Inquiring into their thinking about Friendship, Fairness, and Bias.

Children begin to form ideas about friendship, fairness, and social differences much earlier than we often assume. In everyday classroom interactions, their choices, preferences, and explanations offer valuable insights into how they understand the social world.

This classroom-based inquiry at Big Wonder explores how young children think about friendship, fairness, and social bias. By observing their responses, we aim to better understand early patterns of thinking and what they might mean for educators and families. This will be used as we continue to develop our race-consciousness framework and anti-bias methods of education.

Our ongoing classroom inquiry explores how young children make sense of differences, especially skin color, and how they form ideas about others. This is also an evolving process shaped by children’s responses, observations, and reflection. The work began through a series of one-on-one, question-based interactions designed to understand how children think about friendship, fairness, and social relationships.

Purpose of the Inquiry

This inquiry focuses on understanding how young children think about:

  • social relationships

  • friendship preferences

  • fairness and behavior

  • and how they interpret differences

The interactions were designed to elicit children’s thinking, rather than to guide or correct their responses.

The intention is to better understand children’s perspectives in order to support inclusive development and race awareness in developmentally appropriate ways.

A total of 39 children participated in this inquiry, including 30 White children, 5 multiracial children, and 4 Black children.

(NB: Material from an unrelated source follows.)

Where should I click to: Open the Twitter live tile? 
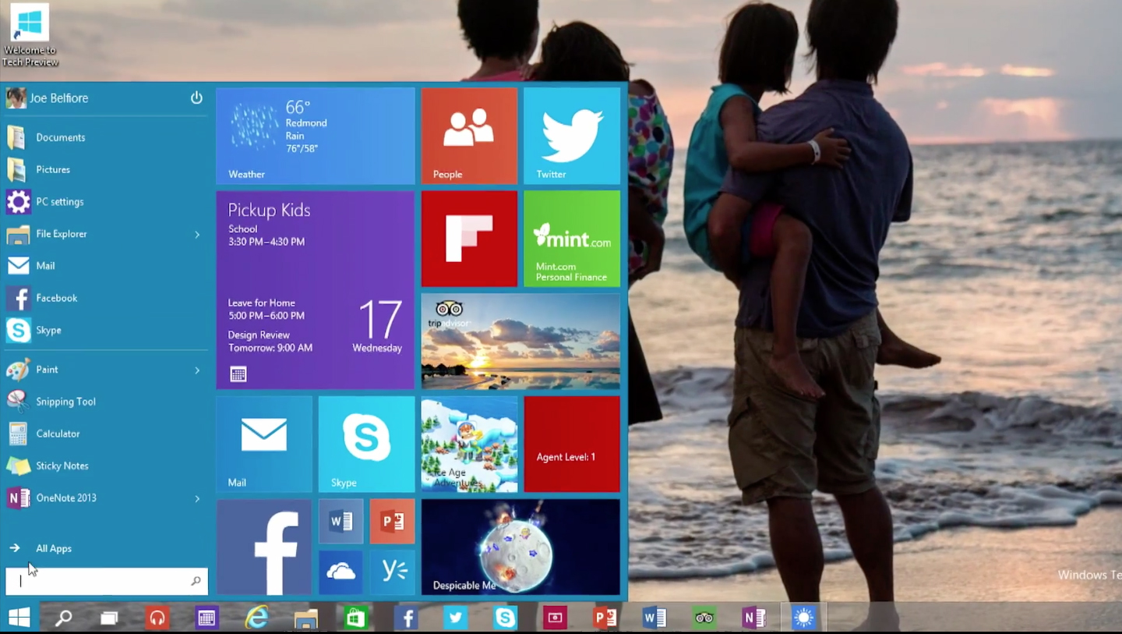point(571,136)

Given the differences in group sizes, the findings are interpreted as observed patterns rather than statistical conclusions.

How the Inquiry Was Conducted ?

Children were invited individually into a quiet and familiar space. During these structured one-on-one interactions, children were shown images and asked guided questions. The images used in this inquiry were sourced from a research-based image set developed by Rizzo et al. (2026).

The questions focused on:

  • who they would choose as a friend

  • how they evaluated others (e.g., “Who is nice?”)

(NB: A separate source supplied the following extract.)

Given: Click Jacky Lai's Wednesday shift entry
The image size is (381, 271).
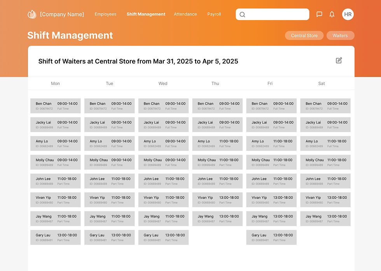Looking at the screenshot, I should pyautogui.click(x=163, y=124).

  • how they interpreted situations

  • and what assumptions they made about people

These were not teaching activities, but opportunities to listen to children’s thinking in a focused and intentional way. The goal was not to teach children what to think, but to understand how they are already thinking.

Patterns in Children’s Responses

To better understand children’s thinking, responses were reviewed across interactions in a more structured way. The summaries below reflect patterns in how children made choices, evaluations, and associations.

Niceness and Liking

Children were shown images of two children and asked, “How nice is this child?” and “How much do you like this child?” using a simple rating scale. Overall, children described both children positively. At the same time, some children showed a slight preference toward those who looked similar to themselves, while multiracial children often showed more balanced responses.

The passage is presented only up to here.